TAREFA PROPOSTA ▸
No texto sobre as pedagogias contemporâneas, como a pedagogia tradicional via a criança por natureza?

── TEXTO CITADO ──

Após percorrer algumas trilhas interpretativas sobre as teorias educacionais do século XX, agora há condições para realizar um singelo mapa de posicionamentos que, de modo preliminar e sem qualquer pretensão de promover generalizações, permita compreender o debate atual no âmbito das pedagogias contemporâneas. Com Bernard Charlot, pode-se examinar a questão antropológica da educação e, por meio das discussões apresentadas na seção anterior, considerar o quanto, no século XX, ainda se resguardava uma preocupação com o futuro do humano. Seja pelo retorno dos discursos de ódio e de intolerância, seja pela expansão dos direitos a atores não humanos, a hipótese do autor é que, hodiernamente, estamos diante de uma “indeterminação crescente quanto à definição do que é um ser humano” (Charlot, 2019, p. 163). Em termos educacionais (e expandindo essa hipótese), Charlot auxilia-nos a redimensionar os debates sobre o pedagógico neste início de século.

Recuperando o debate sobre as pedagogias tradicional e nova, de modo perspicaz, Charlot argumenta que ambas traziam uma concepção de natureza humana e, em torno disso, assentavam os seus discursos teóricos. A pedagogia tradicional, em suas variadas versões, considerava que a criança era naturalmente corrupta e que a tarefa educativa era corrigir suas inclinações e discipliná-la para que buscasse por si mesma a salvação, a razão ou o progresso. Como explica o sociólogo francês, “a pedagogia tradicional é, fundamentalmente, uma pedagogia na Norma contra o Desejo - logo, contra o corpo e a emoção que são as fontes do desejo” (Charlot, 2019, p. 165). A pedagogia nova, por sua vez, tende a inverter esta fórmula, considerando que o ser humano é naturalmente inocente - com pressupostos de Rousseau - e que a educação deveria tomar como ponto de partida os seus interesses, as suas necessidades e as suas aptidões. Em outras palavras, “a pedagogia nova é uma pedagogia do Desejo contra a Norma adulta” (Charlot, 2019, p.165). A própria noção de norma adquire uma conotação democrática, uma vez que será negociada com os estudantes.

Em ambas as concepções pedagógicas, ficam explícitos os seus fundamentos antropológicos, já que, por meio da relação norma x desejo, tais pedagogias erigem as suas finalidades, as suas definições metodológicas e suas relações com os sujeitos de aprendizagem. A questão-chave destacada por Charlot, para a Contemporaneidade, encontra-se na ausência de respostas novas para a referida pergunta antropológica. Mais uma vez recorrendo ao sociólogo, “quando não há mais uma resposta à questão antropológica, ou, pior ainda, quando já não é sequer levantada, a porta está aberta para a barbárie” (Charlot, 2019, p. 166). A situação contemporânea, no campo educacional, é reposicionada mediante duas lógicas complementares, quais sejam: a bricolagem pedagógica e a lógica socioeconômica dos mercados escolares.

───
── MATERIAL FORNECIDO ──

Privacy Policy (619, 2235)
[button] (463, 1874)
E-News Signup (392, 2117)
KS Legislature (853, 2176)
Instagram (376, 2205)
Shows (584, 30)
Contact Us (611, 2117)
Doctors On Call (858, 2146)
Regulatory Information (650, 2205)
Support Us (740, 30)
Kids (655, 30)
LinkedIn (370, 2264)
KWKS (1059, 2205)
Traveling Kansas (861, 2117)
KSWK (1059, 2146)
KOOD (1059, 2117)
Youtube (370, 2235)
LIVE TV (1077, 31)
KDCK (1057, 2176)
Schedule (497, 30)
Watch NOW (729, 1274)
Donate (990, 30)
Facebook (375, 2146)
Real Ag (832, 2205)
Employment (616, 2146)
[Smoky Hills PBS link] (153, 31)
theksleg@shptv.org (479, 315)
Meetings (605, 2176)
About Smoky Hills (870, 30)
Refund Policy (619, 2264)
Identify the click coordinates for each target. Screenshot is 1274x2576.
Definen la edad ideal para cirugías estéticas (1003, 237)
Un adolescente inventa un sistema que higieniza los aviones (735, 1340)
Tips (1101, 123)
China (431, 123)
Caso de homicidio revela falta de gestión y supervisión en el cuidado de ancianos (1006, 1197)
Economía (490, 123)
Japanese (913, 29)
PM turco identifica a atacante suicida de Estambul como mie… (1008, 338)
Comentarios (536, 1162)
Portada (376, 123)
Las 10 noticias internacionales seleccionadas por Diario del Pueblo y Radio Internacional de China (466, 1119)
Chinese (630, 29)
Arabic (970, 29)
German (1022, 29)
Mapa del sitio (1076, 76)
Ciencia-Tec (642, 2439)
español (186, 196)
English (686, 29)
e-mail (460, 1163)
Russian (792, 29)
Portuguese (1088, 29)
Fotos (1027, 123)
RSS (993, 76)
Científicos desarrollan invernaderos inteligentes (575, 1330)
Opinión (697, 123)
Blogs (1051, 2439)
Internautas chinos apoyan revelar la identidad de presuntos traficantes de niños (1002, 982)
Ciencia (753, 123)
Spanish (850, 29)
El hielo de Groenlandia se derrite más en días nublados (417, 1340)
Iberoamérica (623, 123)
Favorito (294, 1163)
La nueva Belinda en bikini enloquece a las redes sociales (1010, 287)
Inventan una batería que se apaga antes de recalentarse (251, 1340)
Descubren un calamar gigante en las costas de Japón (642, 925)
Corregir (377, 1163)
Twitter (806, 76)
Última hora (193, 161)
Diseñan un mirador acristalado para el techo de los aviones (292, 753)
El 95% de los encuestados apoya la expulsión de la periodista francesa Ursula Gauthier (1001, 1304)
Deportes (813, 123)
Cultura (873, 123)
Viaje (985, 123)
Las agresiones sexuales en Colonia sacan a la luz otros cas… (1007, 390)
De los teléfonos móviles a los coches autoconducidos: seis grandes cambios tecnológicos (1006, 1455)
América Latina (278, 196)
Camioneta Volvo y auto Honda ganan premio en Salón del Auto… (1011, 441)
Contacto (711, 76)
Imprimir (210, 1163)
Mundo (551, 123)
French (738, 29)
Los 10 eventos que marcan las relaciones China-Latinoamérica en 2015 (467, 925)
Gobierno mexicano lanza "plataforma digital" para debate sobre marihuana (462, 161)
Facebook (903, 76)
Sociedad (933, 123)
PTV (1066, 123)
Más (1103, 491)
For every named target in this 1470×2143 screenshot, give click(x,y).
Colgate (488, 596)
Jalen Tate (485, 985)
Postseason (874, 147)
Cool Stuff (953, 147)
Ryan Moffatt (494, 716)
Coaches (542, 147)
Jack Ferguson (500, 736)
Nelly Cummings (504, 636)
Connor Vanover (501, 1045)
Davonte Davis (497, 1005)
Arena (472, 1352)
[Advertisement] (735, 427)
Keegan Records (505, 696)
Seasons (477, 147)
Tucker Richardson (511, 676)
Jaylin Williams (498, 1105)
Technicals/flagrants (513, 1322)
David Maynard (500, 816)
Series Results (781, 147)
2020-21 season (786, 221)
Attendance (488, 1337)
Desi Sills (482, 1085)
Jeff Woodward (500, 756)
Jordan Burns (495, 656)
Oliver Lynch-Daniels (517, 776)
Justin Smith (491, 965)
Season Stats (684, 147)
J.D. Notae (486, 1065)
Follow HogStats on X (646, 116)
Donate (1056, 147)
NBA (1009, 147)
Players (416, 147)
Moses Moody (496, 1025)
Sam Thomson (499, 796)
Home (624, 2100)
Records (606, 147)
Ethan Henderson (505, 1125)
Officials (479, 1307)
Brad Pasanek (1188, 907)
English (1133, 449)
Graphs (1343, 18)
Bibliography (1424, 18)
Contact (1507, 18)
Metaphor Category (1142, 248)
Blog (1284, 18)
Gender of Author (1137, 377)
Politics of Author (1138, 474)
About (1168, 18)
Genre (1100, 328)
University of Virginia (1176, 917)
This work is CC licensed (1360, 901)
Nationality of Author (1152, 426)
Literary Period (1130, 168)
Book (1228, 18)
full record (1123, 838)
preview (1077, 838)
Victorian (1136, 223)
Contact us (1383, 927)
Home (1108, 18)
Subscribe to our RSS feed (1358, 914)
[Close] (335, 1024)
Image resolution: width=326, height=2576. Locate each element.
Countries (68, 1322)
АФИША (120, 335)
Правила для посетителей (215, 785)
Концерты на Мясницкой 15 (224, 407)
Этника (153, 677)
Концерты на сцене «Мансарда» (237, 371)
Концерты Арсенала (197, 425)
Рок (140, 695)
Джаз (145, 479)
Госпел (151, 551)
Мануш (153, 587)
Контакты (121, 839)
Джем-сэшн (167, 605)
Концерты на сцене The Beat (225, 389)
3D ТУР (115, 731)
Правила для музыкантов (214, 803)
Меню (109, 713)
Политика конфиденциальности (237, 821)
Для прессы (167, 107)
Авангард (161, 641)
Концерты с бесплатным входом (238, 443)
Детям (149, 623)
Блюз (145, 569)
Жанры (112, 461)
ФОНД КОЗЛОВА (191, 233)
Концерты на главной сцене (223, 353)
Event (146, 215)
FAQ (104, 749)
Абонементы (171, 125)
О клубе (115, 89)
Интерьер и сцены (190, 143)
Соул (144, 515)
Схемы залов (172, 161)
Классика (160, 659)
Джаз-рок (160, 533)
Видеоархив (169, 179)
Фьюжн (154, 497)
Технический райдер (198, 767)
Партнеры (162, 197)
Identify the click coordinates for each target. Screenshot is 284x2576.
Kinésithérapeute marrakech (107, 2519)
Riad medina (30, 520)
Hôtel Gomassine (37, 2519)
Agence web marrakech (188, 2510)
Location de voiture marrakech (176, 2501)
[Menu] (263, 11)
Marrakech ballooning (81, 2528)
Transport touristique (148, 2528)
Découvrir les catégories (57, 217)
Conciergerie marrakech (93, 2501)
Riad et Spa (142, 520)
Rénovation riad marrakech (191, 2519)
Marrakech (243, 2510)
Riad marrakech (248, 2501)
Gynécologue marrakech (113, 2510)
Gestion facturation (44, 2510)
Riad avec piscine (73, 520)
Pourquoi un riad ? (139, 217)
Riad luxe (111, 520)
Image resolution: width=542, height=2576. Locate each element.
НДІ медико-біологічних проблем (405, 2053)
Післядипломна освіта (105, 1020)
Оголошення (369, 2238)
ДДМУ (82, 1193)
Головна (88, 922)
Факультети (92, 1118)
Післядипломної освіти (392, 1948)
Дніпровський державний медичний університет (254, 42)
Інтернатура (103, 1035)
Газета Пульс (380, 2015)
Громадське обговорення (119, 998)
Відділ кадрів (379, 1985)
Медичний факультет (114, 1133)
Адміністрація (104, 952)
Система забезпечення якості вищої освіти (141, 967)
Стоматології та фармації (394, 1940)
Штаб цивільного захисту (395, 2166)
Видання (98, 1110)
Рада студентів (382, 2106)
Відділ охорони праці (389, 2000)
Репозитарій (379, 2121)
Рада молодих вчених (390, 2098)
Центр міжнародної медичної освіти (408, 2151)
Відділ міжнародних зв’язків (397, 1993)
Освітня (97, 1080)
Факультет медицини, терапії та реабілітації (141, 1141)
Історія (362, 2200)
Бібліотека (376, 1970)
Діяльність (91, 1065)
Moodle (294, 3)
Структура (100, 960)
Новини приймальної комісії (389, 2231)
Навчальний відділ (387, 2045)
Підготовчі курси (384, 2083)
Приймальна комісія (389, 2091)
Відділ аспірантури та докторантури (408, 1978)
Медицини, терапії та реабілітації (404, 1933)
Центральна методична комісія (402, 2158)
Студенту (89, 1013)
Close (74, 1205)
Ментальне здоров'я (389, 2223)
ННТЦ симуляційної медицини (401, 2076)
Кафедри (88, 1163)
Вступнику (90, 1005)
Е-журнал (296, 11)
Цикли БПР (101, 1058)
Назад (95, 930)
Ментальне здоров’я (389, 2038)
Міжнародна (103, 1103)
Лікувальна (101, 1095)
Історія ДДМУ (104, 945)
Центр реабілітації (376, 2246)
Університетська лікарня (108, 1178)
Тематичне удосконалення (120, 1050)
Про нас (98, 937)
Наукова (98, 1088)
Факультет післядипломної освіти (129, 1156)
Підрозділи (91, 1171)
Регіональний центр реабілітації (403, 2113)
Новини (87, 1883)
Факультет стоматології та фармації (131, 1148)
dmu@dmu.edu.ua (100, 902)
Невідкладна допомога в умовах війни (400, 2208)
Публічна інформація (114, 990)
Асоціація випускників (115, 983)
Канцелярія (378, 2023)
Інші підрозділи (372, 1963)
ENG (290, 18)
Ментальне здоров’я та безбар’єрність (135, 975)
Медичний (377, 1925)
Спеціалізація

───

RESPOSTA COMPLETA ▸
Via a criança como naturalmente corrupta.